Travel and Exploration Rules
Players have access to the World Map which they will slowly fill with information about the terrain and the contents as they explore.
Hexes on the world map are 6 miles from one side to the opposite side.
Each day, your journey is divided into 7 parts. While traveling you can engage in light foraging without slowing down (see supplies below). (Horses move 11 parts per day)
Easy terrain (grassland, light forest and savannah): 2 parts
Medium terrain (hills, forest [including the Dark Forest], wetlands, jungle, rocky desert) : 3 parts
Hard Terrain (dense forested hills, heavy jungle, sandy desert): 4 parts
Very hard terrain (mountains without passes, sand dunes): 5 parts
If you don’t have enough movement to complete a hex, you will make partial progress through it.
Variations in Travel Speed
If party members are encumbered you can only travel 5 parts / day. If you choose not to forage you can travel at 8 parts / day, and if you also push your endurance you can travel at 9 parts / day, but you run the risk of becoming exhausted (see Encumbrance and Exhaustion). If everyone in the party has horses, you can travel at 11 parts / day (you must carry fodder for your horses).
Searching A Hex
Searching is the process of looking through a hex for things that are not apparent while travelling across it. It involves looking for high ground, inspecting unusual terrain features, etc. It ordinarily takes a number of days to search a hex equal to its movement cost, though there may be exceptions (for example if you climbed a high mountain you would have a good chance of spotting anything in the hex, although things that were actively concealed might escape your notice).
Stealth While Moving
If the party wishes to sneak up on a group of enemies (spotted at a distance), the group makes Stealth rolls. The median result is the Stealth of the party. This is compared to the passive Perception of the enemy group, plus one active roll if they are especially alert, or two active rolls if they are guards specifically on look-out duty (3+ for a huge castle). If the party succeeds on its stealth roll, it can close to a reasonable distance (200 feet in plains, 50 feet in a forest, 30 feet in jungle) before starting its surprise round. If the party loses cover at any time while moving forwards, they are spotted automatically (e.g. if they are stealthing up on a group relying on the cover of darkness but the group has darkvision). During the surprise round, PCs have advantage to hit their flat-footed foes (who stop being flat-footed once initiative is rolled). If the stealth rolls fails, the party is spotted X rounds away, when X is the margin of failure x2 in open terrain, x1 in forest, x0.5 in dense terrain. They don’t get a surprise round, but low initiative foes are still flat-footed until they act.
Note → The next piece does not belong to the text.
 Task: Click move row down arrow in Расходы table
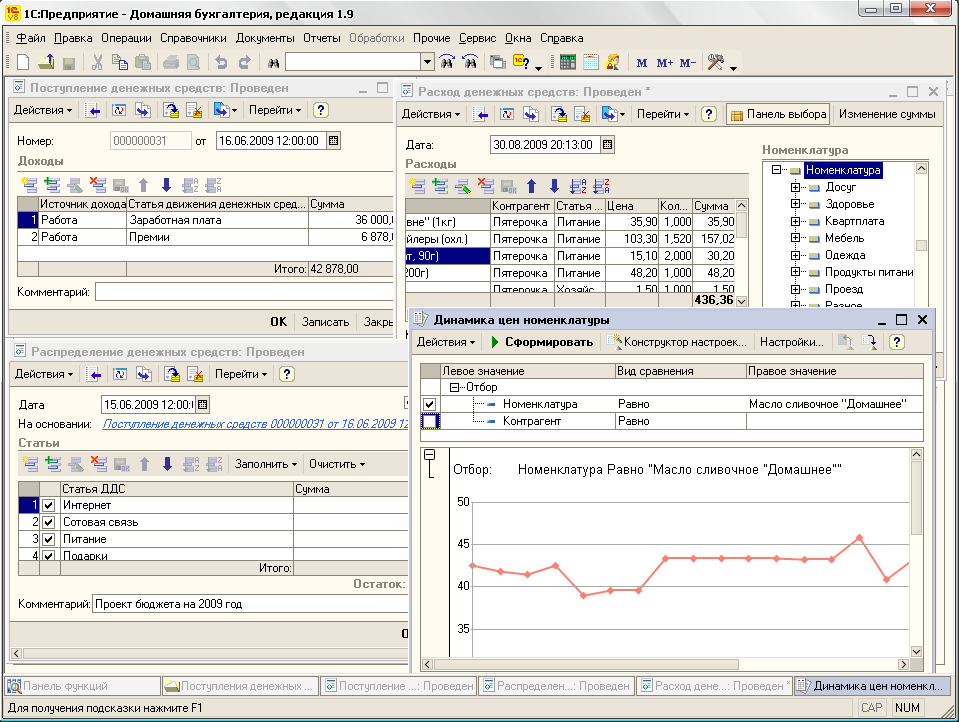[554, 186]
If an enemy group wishes to sneak up on the PCs, compare their median Stealth roll to active Perception rolls by all party members. Any PC that beats the median Stealth roll can act normally in the surprise round, and is not flat-footed. If a PC beats the median Stealth by 5+, they have X-4 round to react, and can choose to warn other party members, cast preparatory spells, etc (all at the risk of tipping off the ambushers that they’ve been spotted).
Note: being trained adventurers who only venture into the wilderness a few days out of every month, PCs are far better at remaining alert for extended periods of time than their foes. This also explains why PCs get worn down (penalty on drop rolls) as expeditions drag on. PCs choosing to forage, catalogue plants and animals, or engage in other activities while moving forfeit their active Perception rolls against ambushes.
Sleeping in a hex
Your likelihood of having an encounter overnight while sleeping in a hex depends on how secure your position is. You can find a secure position with a good survival check, or by choosing one manually (such as if there is a cave you find or something).
To determine whether you have a night encounter in an average hex, I will roll a D20, and check the result against the following set of values:
In the open: 1- 9 no encounter, 10-16 one encounter, 17-20 two encounters
Somewhat secure: 1-12 no encounter, 13-18 one encounter 19 – 20 two encounters
Very secure: 1-15 no encounter, 16 – 19 one encounter, 20 two encounters.